David Mancuso, the man who created the invite only party and pioneered the very notion of what a true underground dance event is and can be, passed away today November 14th 2016, 5 Magazine can confirm.

Born October 20, 1944, David Mancuso created the revered “The Loft” with his debut party “Love Saves the Day,” on Valentine’s Day 1970. He was able to win over the New York City Department of Consumer affairs in a long trial due to the fact he was not selling food or liquor, thus not requiring him to have the highly sought after (and difficult to obtain) New York City cabaret license. Mancuso’s parties were the stuff of legend, spread through word of mouth. Various elements of The Loft inspired other discotheques such as the Paradise Garage, The Gallery and Studio 54. It was also a haven for the gay community, as the freedom of expressing one’s sexuality was still restrictive in the era just following Stonewall.

David Mancuso had been DJing even before opening The Loft, as early as 1966. He was known not so much as a technician, but as a spectacular music selector. His taste was impeccable. It’s been said that Mancuso eventually ceased the standard DJ practice of matching beats, and instead played songs in their entirety in order to fully appreciate them. It was Mancuso to whom we owe the notion of a DJ “breaking” a song for his audience. He also helped create the notion of a “record pool” in which records would be distributed among a circuit of professional DJs, which lives on as the promo system today.

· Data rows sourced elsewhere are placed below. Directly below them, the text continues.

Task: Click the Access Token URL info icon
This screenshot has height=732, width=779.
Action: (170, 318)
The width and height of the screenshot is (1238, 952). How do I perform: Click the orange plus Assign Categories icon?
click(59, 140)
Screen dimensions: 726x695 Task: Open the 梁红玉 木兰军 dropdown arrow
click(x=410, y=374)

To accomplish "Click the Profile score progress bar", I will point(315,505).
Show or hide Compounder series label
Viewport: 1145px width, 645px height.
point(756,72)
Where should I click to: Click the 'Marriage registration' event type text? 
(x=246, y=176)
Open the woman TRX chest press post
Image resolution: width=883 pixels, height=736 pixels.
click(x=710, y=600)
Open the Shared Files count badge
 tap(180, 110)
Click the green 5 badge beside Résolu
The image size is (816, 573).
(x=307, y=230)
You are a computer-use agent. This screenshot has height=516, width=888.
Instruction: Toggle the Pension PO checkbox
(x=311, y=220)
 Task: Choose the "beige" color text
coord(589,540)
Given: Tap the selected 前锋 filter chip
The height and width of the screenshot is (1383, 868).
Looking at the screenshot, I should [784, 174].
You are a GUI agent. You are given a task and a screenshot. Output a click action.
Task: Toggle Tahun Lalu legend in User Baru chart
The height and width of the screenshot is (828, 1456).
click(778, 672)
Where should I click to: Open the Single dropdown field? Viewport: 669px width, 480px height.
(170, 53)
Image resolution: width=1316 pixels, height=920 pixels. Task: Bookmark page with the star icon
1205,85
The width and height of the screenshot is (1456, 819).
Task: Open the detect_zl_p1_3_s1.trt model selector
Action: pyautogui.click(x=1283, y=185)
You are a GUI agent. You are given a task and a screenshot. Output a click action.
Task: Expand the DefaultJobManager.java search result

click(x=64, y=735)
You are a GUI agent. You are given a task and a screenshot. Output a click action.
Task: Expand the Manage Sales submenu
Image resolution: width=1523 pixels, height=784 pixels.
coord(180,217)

“He was the person I patterned the Warehouse after,” Chicago’s Robert Williams who founded the club that first brought Frankie Knuckles to DJ in Chicago, told 5 Magazine.

“He was a friend of 40 years, I’m privileged to have been in his company for so many years.”

David was inducted into the Dance Music Hall of Fame in 2005 for his outstanding achievement as a DJ. We are endlessly grateful for his enormous contributions.